Prompt complexity estimation
A local LLM scores prompt complexity in real time so the scheduler can distinguish simple generations from prompts that need a larger denoising budget.
Model-Agnostic Adaptive Inference
I built a model-agnostic adaptive inference framework that cuts Stable Diffusion v1.5 latency without training or fine-tuning. It combines local LLM prompt complexity estimation with latent-convergence early stopping, reducing average runtime from 70.84s to 39.17s while preserving CLIP alignment.
Text-to-image systems are often bounded less by model quality than by runtime. Stable Diffusion v1.5 can produce strong outputs, but long denoising schedules push latency high enough to become a product constraint.
The challenge was to remove redundant inference work without retraining, fine-tuning, or locking the solution to a single model internals hack. The system had to stay practical, inspectable, and quality-aware at runtime.

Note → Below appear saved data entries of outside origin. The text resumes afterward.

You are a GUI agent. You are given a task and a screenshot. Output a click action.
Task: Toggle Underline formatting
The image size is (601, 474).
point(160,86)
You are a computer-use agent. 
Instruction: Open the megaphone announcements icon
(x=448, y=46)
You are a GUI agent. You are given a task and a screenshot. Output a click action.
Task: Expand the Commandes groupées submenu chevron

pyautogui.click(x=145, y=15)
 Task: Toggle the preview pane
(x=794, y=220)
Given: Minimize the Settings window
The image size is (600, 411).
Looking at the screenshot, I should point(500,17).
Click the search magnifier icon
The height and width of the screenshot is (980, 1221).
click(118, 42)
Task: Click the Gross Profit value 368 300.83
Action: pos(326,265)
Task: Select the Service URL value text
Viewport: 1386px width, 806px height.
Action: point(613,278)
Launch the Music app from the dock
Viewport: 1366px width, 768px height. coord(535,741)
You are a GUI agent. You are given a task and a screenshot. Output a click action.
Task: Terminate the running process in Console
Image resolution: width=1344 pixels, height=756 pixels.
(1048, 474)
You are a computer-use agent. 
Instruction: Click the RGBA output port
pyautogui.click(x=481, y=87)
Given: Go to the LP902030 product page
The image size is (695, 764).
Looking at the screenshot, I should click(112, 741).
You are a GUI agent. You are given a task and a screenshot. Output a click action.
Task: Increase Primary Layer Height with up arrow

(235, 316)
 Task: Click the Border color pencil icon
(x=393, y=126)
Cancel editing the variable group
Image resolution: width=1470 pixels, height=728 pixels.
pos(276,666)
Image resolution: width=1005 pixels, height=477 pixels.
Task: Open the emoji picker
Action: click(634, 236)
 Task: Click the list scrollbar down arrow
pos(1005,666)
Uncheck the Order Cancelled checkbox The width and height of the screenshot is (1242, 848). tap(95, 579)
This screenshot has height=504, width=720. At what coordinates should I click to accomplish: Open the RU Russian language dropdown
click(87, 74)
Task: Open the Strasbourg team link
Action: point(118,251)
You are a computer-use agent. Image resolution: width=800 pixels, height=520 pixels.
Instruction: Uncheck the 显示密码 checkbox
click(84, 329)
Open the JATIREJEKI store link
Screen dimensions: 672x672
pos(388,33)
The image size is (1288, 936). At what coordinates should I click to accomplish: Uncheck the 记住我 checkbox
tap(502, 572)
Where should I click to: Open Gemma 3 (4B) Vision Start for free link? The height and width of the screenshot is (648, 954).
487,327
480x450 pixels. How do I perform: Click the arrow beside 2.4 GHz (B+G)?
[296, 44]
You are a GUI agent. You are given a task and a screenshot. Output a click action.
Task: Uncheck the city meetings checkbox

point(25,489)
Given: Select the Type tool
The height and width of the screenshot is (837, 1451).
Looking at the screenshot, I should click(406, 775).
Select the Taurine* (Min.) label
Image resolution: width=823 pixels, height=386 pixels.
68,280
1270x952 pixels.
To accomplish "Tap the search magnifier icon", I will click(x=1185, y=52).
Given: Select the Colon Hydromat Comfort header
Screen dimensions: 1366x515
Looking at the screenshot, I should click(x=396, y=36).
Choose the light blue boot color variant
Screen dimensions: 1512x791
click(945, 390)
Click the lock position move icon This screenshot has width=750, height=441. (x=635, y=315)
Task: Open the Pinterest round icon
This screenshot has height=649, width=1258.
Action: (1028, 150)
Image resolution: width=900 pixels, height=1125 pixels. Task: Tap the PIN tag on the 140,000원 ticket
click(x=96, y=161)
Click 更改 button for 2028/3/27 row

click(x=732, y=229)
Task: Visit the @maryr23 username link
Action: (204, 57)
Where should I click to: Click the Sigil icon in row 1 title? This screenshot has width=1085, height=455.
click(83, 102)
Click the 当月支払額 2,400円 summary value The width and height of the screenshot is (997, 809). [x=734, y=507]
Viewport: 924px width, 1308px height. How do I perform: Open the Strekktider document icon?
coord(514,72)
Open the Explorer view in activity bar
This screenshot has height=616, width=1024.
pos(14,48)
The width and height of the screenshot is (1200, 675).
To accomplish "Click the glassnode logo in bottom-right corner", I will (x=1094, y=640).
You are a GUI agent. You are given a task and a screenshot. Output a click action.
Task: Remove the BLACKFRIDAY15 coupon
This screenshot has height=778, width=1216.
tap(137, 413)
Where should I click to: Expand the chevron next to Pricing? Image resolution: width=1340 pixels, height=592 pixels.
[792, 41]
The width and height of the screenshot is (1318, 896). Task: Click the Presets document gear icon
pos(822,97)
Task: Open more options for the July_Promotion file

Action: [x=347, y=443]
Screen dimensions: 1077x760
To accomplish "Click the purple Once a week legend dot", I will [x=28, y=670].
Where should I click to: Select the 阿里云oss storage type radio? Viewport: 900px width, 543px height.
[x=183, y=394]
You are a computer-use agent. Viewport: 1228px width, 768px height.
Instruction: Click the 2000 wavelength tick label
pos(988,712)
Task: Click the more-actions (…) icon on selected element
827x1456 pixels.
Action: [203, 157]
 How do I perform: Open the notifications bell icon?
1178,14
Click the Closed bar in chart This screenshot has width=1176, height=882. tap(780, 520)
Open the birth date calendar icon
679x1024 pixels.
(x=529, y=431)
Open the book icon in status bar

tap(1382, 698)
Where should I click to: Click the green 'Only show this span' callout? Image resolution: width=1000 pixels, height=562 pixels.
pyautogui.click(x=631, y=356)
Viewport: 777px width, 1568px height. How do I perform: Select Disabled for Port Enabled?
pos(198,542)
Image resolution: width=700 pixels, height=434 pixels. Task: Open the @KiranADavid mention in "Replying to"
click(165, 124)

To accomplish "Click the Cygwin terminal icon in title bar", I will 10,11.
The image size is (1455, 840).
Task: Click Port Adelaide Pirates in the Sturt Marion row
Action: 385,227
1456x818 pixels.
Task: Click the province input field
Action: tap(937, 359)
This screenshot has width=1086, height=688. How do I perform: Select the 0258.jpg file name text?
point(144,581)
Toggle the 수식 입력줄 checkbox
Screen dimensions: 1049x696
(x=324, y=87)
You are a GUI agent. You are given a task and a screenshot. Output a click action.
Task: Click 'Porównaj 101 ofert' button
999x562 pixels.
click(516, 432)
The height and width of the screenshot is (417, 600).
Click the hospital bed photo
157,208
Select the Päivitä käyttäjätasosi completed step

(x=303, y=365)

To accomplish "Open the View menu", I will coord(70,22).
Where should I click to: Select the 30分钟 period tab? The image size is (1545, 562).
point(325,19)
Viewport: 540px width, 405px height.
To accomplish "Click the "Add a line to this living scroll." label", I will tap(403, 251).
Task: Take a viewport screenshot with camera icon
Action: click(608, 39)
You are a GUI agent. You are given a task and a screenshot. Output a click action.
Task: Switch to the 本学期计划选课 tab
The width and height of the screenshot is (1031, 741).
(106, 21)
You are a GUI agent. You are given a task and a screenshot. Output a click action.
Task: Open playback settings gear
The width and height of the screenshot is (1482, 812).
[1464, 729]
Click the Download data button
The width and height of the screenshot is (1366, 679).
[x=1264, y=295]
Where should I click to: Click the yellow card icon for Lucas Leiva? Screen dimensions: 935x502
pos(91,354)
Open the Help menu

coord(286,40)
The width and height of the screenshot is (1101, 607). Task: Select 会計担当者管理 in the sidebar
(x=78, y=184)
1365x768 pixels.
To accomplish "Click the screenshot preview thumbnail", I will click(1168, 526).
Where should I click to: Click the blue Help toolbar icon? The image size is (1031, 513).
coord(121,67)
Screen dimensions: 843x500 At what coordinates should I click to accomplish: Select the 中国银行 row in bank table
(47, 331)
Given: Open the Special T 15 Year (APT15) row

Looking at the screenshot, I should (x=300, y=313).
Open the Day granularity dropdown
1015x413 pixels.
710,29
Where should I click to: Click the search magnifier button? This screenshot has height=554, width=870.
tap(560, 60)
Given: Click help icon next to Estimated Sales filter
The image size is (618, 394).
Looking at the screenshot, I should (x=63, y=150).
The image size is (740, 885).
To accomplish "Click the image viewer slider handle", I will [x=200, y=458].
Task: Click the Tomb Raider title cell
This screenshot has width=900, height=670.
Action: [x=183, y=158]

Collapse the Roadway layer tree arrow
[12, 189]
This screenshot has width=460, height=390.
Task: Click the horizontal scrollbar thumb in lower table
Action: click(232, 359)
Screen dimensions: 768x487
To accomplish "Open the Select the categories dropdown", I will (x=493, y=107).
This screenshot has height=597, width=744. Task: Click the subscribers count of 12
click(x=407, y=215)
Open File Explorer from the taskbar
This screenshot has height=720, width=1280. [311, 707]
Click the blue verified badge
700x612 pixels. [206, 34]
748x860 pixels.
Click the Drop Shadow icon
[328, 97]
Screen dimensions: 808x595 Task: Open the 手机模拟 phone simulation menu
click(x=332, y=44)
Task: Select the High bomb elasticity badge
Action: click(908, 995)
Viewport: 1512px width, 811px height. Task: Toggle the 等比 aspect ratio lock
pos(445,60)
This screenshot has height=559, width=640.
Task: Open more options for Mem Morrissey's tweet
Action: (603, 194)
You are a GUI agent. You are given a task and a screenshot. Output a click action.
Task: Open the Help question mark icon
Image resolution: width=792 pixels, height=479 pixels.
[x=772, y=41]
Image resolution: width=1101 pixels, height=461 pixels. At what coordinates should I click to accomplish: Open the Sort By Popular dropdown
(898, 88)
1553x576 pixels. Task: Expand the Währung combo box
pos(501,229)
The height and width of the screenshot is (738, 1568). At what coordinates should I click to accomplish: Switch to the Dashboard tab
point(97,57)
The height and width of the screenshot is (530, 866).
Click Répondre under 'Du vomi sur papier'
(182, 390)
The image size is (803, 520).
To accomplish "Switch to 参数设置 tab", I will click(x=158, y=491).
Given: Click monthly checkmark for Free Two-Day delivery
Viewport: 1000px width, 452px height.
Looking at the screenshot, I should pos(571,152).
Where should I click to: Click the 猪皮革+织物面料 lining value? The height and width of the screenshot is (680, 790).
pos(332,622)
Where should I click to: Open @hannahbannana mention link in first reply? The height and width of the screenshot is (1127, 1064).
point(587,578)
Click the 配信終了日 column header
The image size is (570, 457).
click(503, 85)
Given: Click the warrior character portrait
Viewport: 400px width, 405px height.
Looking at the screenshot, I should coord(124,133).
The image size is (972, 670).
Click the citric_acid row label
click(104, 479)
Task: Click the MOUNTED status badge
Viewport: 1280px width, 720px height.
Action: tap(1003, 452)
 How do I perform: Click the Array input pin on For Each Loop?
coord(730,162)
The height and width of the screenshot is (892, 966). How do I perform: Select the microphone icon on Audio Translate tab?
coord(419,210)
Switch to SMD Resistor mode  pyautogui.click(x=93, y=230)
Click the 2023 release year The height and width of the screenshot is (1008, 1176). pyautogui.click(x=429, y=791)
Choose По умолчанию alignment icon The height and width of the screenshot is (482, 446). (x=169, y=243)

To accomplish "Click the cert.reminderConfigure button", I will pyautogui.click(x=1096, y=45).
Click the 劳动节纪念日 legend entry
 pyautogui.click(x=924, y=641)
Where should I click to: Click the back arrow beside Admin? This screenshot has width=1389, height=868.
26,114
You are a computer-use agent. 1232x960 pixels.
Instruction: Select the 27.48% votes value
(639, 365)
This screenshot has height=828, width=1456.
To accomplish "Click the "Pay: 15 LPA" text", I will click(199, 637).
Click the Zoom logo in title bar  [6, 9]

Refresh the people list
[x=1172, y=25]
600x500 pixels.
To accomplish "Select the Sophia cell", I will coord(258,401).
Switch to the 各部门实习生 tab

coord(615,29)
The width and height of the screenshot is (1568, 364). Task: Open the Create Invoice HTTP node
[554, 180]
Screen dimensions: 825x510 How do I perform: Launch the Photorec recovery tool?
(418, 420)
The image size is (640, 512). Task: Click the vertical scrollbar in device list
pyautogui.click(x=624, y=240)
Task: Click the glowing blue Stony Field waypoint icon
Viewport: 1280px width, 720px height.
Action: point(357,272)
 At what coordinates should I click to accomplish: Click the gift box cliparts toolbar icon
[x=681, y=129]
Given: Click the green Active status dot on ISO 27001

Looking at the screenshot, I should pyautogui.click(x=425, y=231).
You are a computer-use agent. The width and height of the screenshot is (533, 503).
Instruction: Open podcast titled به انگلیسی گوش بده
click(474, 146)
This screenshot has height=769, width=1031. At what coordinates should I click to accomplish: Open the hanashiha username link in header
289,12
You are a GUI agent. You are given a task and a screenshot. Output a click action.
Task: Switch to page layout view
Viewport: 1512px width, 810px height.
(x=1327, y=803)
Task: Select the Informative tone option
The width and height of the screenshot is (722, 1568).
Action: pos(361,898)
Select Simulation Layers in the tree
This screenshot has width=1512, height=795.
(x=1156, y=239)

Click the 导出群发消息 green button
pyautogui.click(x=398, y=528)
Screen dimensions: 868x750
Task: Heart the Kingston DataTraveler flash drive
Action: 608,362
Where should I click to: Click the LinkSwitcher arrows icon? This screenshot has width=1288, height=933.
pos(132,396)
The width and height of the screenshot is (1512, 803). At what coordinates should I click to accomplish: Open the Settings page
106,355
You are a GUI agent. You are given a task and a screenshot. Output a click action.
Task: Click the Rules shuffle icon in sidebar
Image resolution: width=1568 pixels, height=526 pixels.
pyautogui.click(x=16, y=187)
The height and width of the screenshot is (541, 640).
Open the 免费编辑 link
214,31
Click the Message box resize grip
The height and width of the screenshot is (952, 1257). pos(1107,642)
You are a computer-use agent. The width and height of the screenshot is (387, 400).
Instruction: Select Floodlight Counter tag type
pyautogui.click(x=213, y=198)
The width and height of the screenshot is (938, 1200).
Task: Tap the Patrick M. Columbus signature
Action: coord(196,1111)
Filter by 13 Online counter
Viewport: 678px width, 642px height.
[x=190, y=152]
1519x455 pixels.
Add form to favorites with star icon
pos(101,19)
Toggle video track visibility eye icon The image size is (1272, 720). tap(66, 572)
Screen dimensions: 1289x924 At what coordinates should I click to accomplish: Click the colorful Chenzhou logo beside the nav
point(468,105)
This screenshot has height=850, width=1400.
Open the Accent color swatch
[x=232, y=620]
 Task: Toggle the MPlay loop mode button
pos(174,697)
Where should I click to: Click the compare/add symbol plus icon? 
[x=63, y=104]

I treated the problem as adaptive inference rather than static step pruning. Instead of assigning one denoising budget to every prompt, the framework estimates prompt complexity locally and allocates steps where the request is likely to need them.
That scheduling layer is paired with latent-convergence early stopping so the pipeline can terminate once additional denoising stops producing meaningful change. The result is a model-agnostic control loop that reduces latency without training or fine-tuning.
A local LLM scores prompt complexity in real time so the scheduler can distinguish simple generations from prompts that need a larger denoising budget.
The runtime controller maps prompt complexity to an inference schedule instead of applying one fixed step count to every request.
A convergence check monitors latent updates during sampling and exits early once additional steps stop producing meaningful progress.
The evaluation loop compares adaptive runs against a fixed SD v1.5 baseline using runtime and CLIP alignment so latency claims stay tied to output quality.
An interactive interface exposes baseline and adaptive outputs side by side for fast inspection, prompt testing, and operator-facing demos.
Across the benchmark set, the adaptive pipeline reduced average generation time from 70.84 seconds to 39.17 seconds.
CLIP alignment remained near-identical at 0.6556 for the adaptive pipeline versus 0.6565 for the fixed baseline.
The latency gains came from runtime control alone, which keeps the framework easy to port and cheaper to evaluate than training-heavy alternatives.
The Streamlit app made it easy to compare prompts, inspect outputs, and validate whether the scheduler was pruning compute in the right places.
The framework is model-agnostic by design, but the current validation is centered on Stable Diffusion v1.5. The next step is benchmarking the controller on newer diffusion backbones.
I want broader coverage across composition-heavy, style-sensitive, and edge-case prompts to measure where adaptive scheduling remains conservative enough.
There is room to refine the latent-convergence signal so the controller exits earlier on easy prompts without clipping detail on harder generations.